- Angezeigter Text -

#####

Das Corps Guestphalia et Suevoborussia Marburg ist eine pflichtschlagende und farbentragende Studentenverbindung im Kösener Senioren-Convents-Verband (KSCV).

Die Corpsmitglieder werden Westfalen und Schwabenpreußen oder wurden (ausschließlich in Marburg) schwarze Westfalen genannt. Eine entsprechende Kreiszugehörigkeit ist damit nicht gemeint. Vielmehr bezieht sich das Adjektiv „schwarz“ auf die schwarze Studentenmütze und dient lediglich innerhalb Marburgs zur Unterscheidung von der Marburger Landsmannschaft Hasso-Guestfalia, die blaue Mützen trägt. Deren Mitglieder werden folglich blaue Westfalen genannt. Dass die Westfalen und Schwabenpreußen bis heute gemeinhin als „Piesen“ bezeichnet werden, ist auf ihre Kneipjacken zurückzuführen. Mit ihrer Farbe und dem hohen Stehkragen erinnern sie an die Amtskleidung eines Pfarrers, der im hessischen Dialekt als Piese bezeichnet wird.

#####

- Extrahierte Liste -

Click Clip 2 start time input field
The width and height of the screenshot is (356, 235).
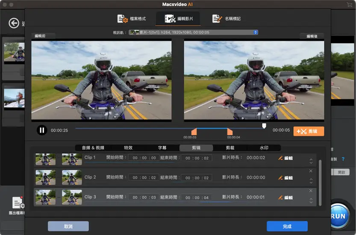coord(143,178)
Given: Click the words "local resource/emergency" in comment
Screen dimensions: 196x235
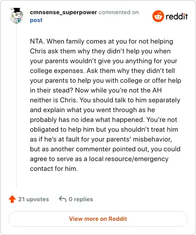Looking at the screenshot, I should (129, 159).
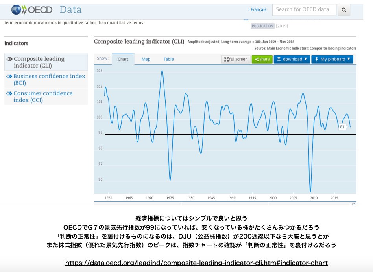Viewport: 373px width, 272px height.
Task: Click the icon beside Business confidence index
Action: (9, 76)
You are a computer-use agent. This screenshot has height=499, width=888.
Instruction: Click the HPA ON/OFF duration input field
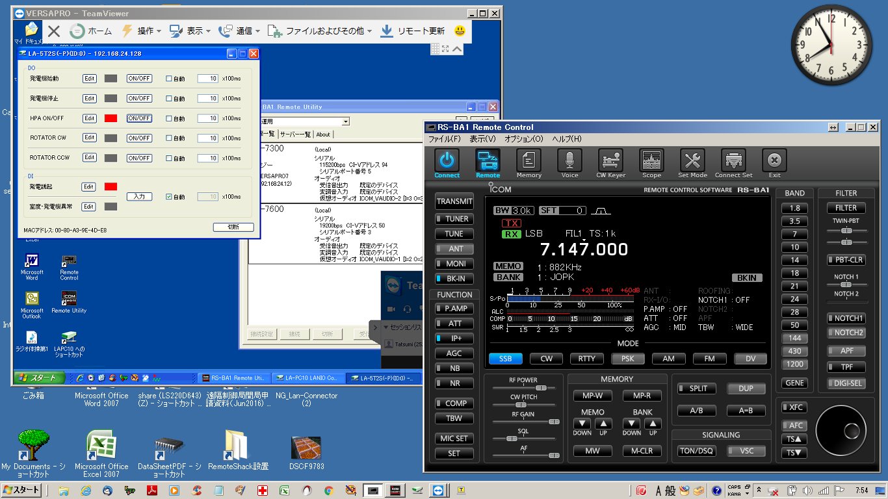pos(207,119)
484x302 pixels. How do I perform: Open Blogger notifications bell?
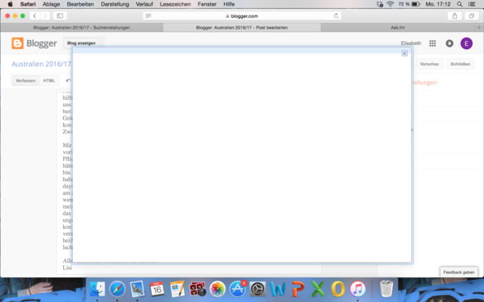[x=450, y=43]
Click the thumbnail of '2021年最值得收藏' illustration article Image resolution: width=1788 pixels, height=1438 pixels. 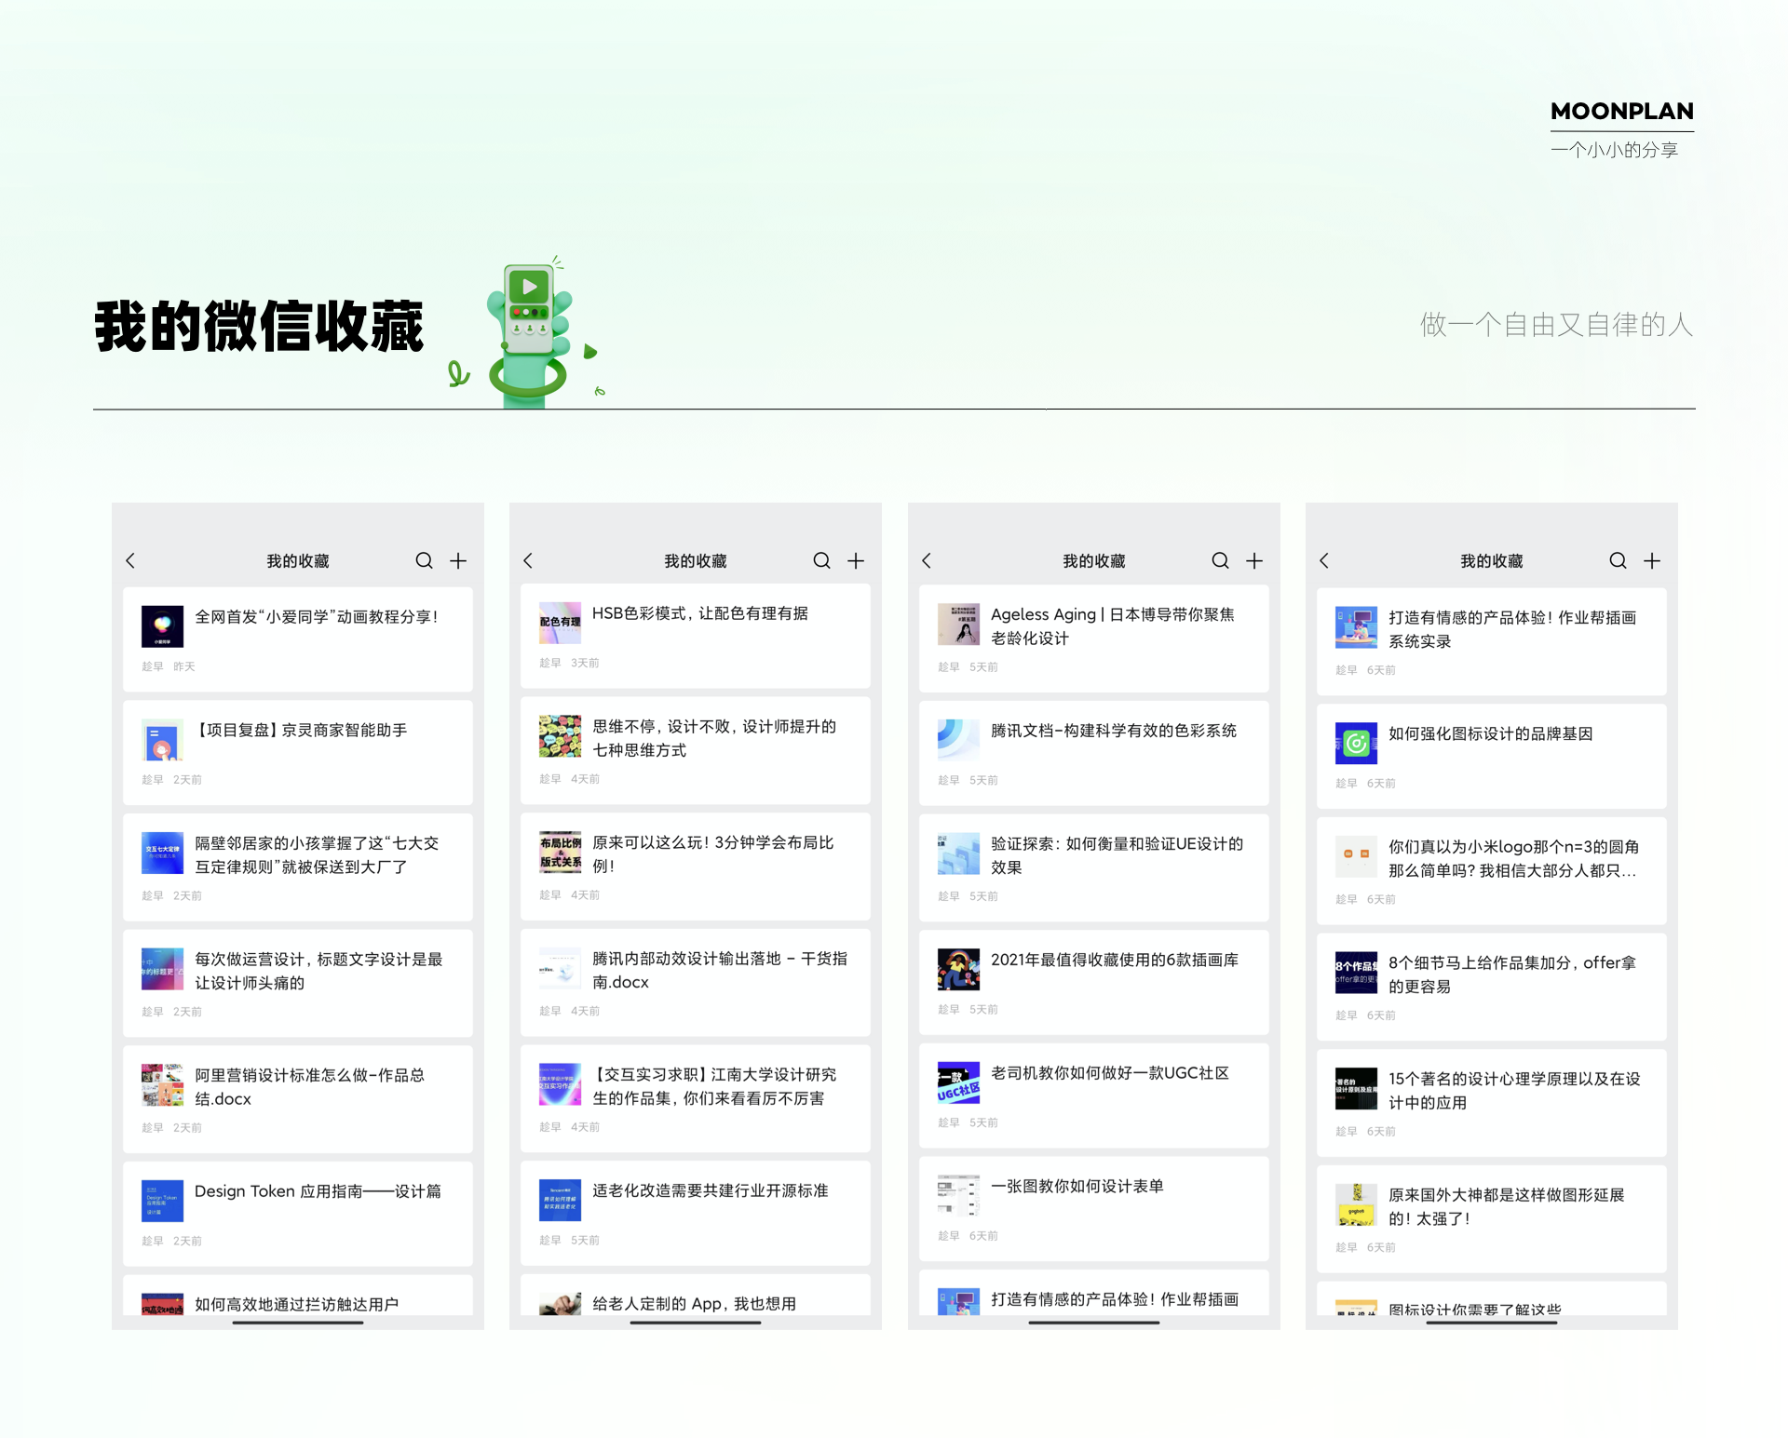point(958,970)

#####

- Zu erledigende Aufgaben -
**a.** Wie werden laut dem Text über das Corps die Mitglieder der Landsmannschaft Hasso-Guestfalia genannt?
**b.** Gib aus dem Text über das Corps den Abschnitt wortgetreu wieder, der mit den Worten „Das Corps Guestphalia“ beginnt und mit „Piese bezeichnet wird.“ endet.
Die Liste wird hierfür nicht benötigt.

- Schriftliche Antworten -
**a.** Sie werden blaue Westfalen genannt.

**b.**
Das Corps Guestphalia et Suevoborussia Marburg ist eine pflichtschlagende und farbentragende Studentenverbindung im Kösener Senioren-Convents-Verband (KSCV).

Die Corpsmitglieder werden Westfalen und Schwabenpreußen oder wurden (ausschließlich in Marburg) schwarze Westfalen genannt. Eine entsprechende Kreiszugehörigkeit ist damit nicht gemeint. Vielmehr bezieht sich das Adjektiv „schwarz“ auf die schwarze Studentenmütze und dient lediglich innerhalb Marburgs zur Unterscheidung von der Marburger Landsmannschaft Hasso-Guestfalia, die blaue Mützen trägt. Deren Mitglieder werden folglich blaue Westfalen genannt. Dass die Westfalen und Schwabenpreußen bis heute gemeinhin als „Piesen“ bezeichnet werden, ist auf ihre Kneipjacken zurückzuführen. Mit ihrer Farbe und dem hohen Stehkragen erinnern sie an die Amtskleidung eines Pfarrers, der im hessischen Dialekt als Piese bezeichnet wird.